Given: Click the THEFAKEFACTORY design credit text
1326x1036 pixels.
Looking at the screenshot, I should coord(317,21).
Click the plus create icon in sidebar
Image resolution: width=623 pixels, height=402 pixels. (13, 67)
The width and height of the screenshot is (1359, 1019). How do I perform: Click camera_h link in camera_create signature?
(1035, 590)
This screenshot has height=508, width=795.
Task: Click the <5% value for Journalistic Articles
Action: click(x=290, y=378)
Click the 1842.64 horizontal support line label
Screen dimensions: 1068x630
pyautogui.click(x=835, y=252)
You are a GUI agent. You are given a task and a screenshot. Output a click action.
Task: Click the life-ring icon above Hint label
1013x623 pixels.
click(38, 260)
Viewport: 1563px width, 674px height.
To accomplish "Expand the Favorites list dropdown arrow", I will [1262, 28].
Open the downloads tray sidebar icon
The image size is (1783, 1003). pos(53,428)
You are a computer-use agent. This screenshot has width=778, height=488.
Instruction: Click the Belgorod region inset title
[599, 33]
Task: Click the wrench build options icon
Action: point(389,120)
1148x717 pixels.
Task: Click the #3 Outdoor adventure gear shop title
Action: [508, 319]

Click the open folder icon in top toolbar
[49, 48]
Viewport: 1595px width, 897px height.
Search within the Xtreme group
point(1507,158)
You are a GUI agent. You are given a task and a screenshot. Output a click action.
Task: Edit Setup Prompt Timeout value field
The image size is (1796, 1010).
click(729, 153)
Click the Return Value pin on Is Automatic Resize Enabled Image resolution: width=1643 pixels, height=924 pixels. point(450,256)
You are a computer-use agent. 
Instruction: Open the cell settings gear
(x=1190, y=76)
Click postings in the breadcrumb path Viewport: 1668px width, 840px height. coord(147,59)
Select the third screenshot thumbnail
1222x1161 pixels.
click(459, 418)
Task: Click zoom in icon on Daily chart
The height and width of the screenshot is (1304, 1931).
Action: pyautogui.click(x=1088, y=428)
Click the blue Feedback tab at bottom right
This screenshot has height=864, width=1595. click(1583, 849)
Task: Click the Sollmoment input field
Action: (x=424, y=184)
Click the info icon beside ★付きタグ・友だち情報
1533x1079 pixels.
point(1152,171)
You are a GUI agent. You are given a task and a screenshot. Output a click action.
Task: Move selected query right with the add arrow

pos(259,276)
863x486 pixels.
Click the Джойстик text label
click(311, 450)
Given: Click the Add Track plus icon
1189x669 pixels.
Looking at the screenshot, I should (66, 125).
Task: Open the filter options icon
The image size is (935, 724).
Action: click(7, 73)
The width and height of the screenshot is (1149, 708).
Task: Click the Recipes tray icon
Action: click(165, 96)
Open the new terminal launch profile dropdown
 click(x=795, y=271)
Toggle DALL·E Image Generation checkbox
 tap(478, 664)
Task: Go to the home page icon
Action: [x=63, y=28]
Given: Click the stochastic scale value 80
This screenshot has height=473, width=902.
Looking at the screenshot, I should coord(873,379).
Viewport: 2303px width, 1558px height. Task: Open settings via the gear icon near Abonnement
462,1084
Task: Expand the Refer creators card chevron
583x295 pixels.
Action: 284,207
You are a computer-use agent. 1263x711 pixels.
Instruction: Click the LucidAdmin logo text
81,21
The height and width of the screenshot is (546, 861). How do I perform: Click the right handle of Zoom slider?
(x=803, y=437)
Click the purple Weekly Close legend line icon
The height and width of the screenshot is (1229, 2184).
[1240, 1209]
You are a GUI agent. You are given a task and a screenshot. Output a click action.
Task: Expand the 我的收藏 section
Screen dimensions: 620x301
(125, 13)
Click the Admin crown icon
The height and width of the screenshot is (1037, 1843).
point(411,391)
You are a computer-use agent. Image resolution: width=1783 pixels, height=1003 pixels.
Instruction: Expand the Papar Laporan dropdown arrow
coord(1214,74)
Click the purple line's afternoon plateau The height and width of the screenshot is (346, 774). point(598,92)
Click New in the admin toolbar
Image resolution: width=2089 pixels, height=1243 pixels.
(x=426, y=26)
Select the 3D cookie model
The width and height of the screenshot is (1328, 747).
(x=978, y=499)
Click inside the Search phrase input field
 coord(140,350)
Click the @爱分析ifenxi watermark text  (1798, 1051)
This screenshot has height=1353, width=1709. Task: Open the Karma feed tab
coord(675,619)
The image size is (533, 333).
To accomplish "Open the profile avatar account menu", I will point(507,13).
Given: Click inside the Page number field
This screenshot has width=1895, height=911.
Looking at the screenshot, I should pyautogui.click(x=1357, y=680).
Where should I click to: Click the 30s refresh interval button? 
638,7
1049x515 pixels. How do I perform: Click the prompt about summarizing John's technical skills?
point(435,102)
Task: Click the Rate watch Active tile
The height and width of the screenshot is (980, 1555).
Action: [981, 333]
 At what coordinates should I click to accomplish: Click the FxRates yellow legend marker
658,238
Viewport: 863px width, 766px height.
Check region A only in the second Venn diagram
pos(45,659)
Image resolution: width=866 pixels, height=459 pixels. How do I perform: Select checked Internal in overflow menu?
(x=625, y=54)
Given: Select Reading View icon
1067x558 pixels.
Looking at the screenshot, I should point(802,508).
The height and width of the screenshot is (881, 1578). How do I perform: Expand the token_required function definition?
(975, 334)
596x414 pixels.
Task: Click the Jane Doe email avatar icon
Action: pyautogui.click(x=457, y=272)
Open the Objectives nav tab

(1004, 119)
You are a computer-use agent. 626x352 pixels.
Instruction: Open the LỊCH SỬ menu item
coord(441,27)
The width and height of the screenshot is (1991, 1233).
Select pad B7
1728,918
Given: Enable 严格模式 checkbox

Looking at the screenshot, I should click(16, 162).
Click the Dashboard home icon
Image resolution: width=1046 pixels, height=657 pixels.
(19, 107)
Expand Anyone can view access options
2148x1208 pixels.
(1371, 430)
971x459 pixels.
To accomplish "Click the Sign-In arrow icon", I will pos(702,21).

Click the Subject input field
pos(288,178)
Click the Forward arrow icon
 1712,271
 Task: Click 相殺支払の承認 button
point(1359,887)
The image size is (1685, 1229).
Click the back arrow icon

###

Aim of the task:
Write out all records exactly, keeping every detail.

Task answer:
Given: Click the THEFAKEFACTORY design credit text
1326x1036 pixels.
Looking at the screenshot, I should coord(317,21).
Click the plus create icon in sidebar
Image resolution: width=623 pixels, height=402 pixels. (13, 67)
The width and height of the screenshot is (1359, 1019). How do I perform: Click camera_h link in camera_create signature?
(1035, 590)
This screenshot has height=508, width=795.
Task: Click the <5% value for Journalistic Articles
Action: click(x=290, y=378)
Click the 1842.64 horizontal support line label
Screen dimensions: 1068x630
pyautogui.click(x=835, y=252)
You are a GUI agent. You are given a task and a screenshot. Output a click action.
Task: Click the life-ring icon above Hint label
1013x623 pixels.
click(38, 260)
Viewport: 1563px width, 674px height.
To accomplish "Expand the Favorites list dropdown arrow", I will [1262, 28].
Open the downloads tray sidebar icon
The image size is (1783, 1003). pos(53,428)
You are a computer-use agent. This screenshot has width=778, height=488.
Instruction: Click the Belgorod region inset title
[599, 33]
Task: Click the wrench build options icon
Action: point(389,120)
1148x717 pixels.
Task: Click the #3 Outdoor adventure gear shop title
Action: [508, 319]

Click the open folder icon in top toolbar
[49, 48]
Viewport: 1595px width, 897px height.
Search within the Xtreme group
point(1507,158)
You are a GUI agent. You are given a task and a screenshot. Output a click action.
Task: Edit Setup Prompt Timeout value field
The image size is (1796, 1010).
click(729, 153)
Click the Return Value pin on Is Automatic Resize Enabled Image resolution: width=1643 pixels, height=924 pixels. point(450,256)
You are a computer-use agent. 
Instruction: Open the cell settings gear
(x=1190, y=76)
Click postings in the breadcrumb path Viewport: 1668px width, 840px height. coord(147,59)
Select the third screenshot thumbnail
1222x1161 pixels.
click(459, 418)
Task: Click zoom in icon on Daily chart
The height and width of the screenshot is (1304, 1931).
Action: pyautogui.click(x=1088, y=428)
Click the blue Feedback tab at bottom right
This screenshot has height=864, width=1595. click(1583, 849)
Task: Click the Sollmoment input field
Action: (x=424, y=184)
Click the info icon beside ★付きタグ・友だち情報
1533x1079 pixels.
point(1152,171)
You are a GUI agent. You are given a task and a screenshot. Output a click action.
Task: Move selected query right with the add arrow

pos(259,276)
863x486 pixels.
Click the Джойстик text label
click(311, 450)
Given: Click the Add Track plus icon
1189x669 pixels.
Looking at the screenshot, I should (66, 125).
Task: Open the filter options icon
The image size is (935, 724).
Action: click(7, 73)
The width and height of the screenshot is (1149, 708).
Task: Click the Recipes tray icon
Action: click(165, 96)
Open the new terminal launch profile dropdown
 click(x=795, y=271)
Toggle DALL·E Image Generation checkbox
 tap(478, 664)
Task: Go to the home page icon
Action: [x=63, y=28]
Given: Click the stochastic scale value 80
This screenshot has height=473, width=902.
Looking at the screenshot, I should coord(873,379).
Viewport: 2303px width, 1558px height. Task: Open settings via the gear icon near Abonnement
462,1084
Task: Expand the Refer creators card chevron
583x295 pixels.
Action: 284,207
You are a computer-use agent. 1263x711 pixels.
Instruction: Click the LucidAdmin logo text
81,21
The height and width of the screenshot is (546, 861). How do I perform: Click the right handle of Zoom slider?
(x=803, y=437)
Click the purple Weekly Close legend line icon
The height and width of the screenshot is (1229, 2184).
[1240, 1209]
You are a GUI agent. You are given a task and a screenshot. Output a click action.
Task: Expand the 我的收藏 section
Screen dimensions: 620x301
(125, 13)
Click the Admin crown icon
The height and width of the screenshot is (1037, 1843).
point(411,391)
You are a computer-use agent. Image resolution: width=1783 pixels, height=1003 pixels.
Instruction: Expand the Papar Laporan dropdown arrow
coord(1214,74)
Click the purple line's afternoon plateau The height and width of the screenshot is (346, 774). point(598,92)
Click New in the admin toolbar
Image resolution: width=2089 pixels, height=1243 pixels.
(x=426, y=26)
Select the 3D cookie model
The width and height of the screenshot is (1328, 747).
(x=978, y=499)
Click inside the Search phrase input field
 coord(140,350)
Click the @爱分析ifenxi watermark text  (1798, 1051)
This screenshot has height=1353, width=1709. Task: Open the Karma feed tab
coord(675,619)
The image size is (533, 333).
To accomplish "Open the profile avatar account menu", I will point(507,13).
Given: Click inside the Page number field
This screenshot has width=1895, height=911.
Looking at the screenshot, I should pyautogui.click(x=1357, y=680).
Where should I click to: Click the 30s refresh interval button? 
638,7
1049x515 pixels. How do I perform: Click the prompt about summarizing John's technical skills?
point(435,102)
Task: Click the Rate watch Active tile
The height and width of the screenshot is (980, 1555).
Action: [981, 333]
 At what coordinates should I click to accomplish: Click the FxRates yellow legend marker
658,238
Viewport: 863px width, 766px height.
Check region A only in the second Venn diagram
pos(45,659)
Image resolution: width=866 pixels, height=459 pixels. How do I perform: Select checked Internal in overflow menu?
(x=625, y=54)
Given: Select Reading View icon
1067x558 pixels.
Looking at the screenshot, I should point(802,508).
The height and width of the screenshot is (881, 1578). How do I perform: Expand the token_required function definition?
(975, 334)
596x414 pixels.
Task: Click the Jane Doe email avatar icon
Action: pyautogui.click(x=457, y=272)
Open the Objectives nav tab

(1004, 119)
You are a computer-use agent. 626x352 pixels.
Instruction: Open the LỊCH SỬ menu item
coord(441,27)
The width and height of the screenshot is (1991, 1233).
Select pad B7
1728,918
Given: Enable 严格模式 checkbox

Looking at the screenshot, I should click(16, 162).
Click the Dashboard home icon
Image resolution: width=1046 pixels, height=657 pixels.
(19, 107)
Expand Anyone can view access options
2148x1208 pixels.
(1371, 430)
971x459 pixels.
To accomplish "Click the Sign-In arrow icon", I will pos(702,21).

Click the Subject input field
pos(288,178)
Click the Forward arrow icon
 1712,271
 Task: Click 相殺支払の承認 button
point(1359,887)
The image size is (1685, 1229).
Click the back arrow icon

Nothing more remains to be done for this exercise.